My tap TDS is 30-40, municipal supply fed by reservoir caught rainwater coming of the hills.


----------



## GTL_UK (30 Dec 2014)

The meter is brand new so should I calibrate it anyway?


----------



## Andy Thurston (30 Dec 2014)

It should come with a calibration certificate what ppm it was calibrated to. It should be calibrated with the ppm that is closest to the range you are measuring


----------



## X3NiTH (30 Dec 2014)

More than likely its factory calibrated and there is no need. 

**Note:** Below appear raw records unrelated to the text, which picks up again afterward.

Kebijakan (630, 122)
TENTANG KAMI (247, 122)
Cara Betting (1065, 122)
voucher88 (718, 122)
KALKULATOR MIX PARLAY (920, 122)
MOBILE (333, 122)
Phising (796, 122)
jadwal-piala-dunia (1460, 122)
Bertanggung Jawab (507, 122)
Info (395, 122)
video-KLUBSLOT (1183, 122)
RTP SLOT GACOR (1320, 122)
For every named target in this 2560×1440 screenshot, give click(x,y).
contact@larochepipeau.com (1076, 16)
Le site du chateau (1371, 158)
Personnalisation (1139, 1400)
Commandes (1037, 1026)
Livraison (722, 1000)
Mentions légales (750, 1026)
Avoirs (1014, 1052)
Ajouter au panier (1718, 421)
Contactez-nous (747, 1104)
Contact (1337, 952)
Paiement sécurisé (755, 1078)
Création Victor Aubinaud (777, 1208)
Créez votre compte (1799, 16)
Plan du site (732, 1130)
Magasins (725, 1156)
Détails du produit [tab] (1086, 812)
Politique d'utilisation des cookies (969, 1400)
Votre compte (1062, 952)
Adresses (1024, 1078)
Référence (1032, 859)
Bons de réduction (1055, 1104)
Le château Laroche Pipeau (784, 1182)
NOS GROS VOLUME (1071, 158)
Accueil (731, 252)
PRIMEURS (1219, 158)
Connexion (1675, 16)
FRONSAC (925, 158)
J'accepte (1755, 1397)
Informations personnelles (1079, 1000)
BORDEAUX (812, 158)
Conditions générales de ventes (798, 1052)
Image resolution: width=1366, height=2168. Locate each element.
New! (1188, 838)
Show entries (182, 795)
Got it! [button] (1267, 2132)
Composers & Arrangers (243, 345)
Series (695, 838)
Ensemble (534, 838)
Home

You have a baseline already in that your tap TDS is 30 (you can compare this figure with your local water authority report to see if it's in the right ballpark) and tank at 220, so as expected it has measured a difference between the samples, the tap TDS is unlikely to ever be much lower than 30 so you know it's not giving you a wildly inaccurate higher value.


----------



## GTL_UK (30 Dec 2014)

No certificate...  It was £3 new☺


----------



## GTL_UK (30 Dec 2014)

So what calibration liquid do i need ? with 0 ppm ?


----------



## Andy Thurston (30 Dec 2014)

This one
http://m.ebay.co.uk/itm/181537013631?nav=SEARCH


----------



## darren636 (30 Dec 2014)

Gah!

I couldn't find one that low !


Had to settle for  240 ppm


----------



## GTL_UK (30 Dec 2014)

So with liquid from your link do I calibrate it to 0 or 90?


----------



## Andy Thurston (30 Dec 2014)

darren636 said:


> Gah!
> 
> I couldn't find one that low !
> 
> ...


That was the only one i could find. 
I wonder if its possible to use de ionised water with 0ppm or if you would need at least some ppm to calibrate accurately


----------



## Andy Thurston (30 Dec 2014)

GTL_UK said:


> So with liquid from your link do I calibrate it to 0 or 90?


90


----------



## darren636 (30 Dec 2014)

GTL_UK said:


> So with liquid from your link do I calibrate it to 0 or 90?



 Get your tds calibration solution.
Pour enough into a cup to dip your pen in.  Turn on pen . Leave pen in solution for 5 minutes and calibrate ( with a small screwdriver)  the LCD display to read  the correct value. 
In your case 90 ppm.
Or whatever ppm your calibration solution is.


----------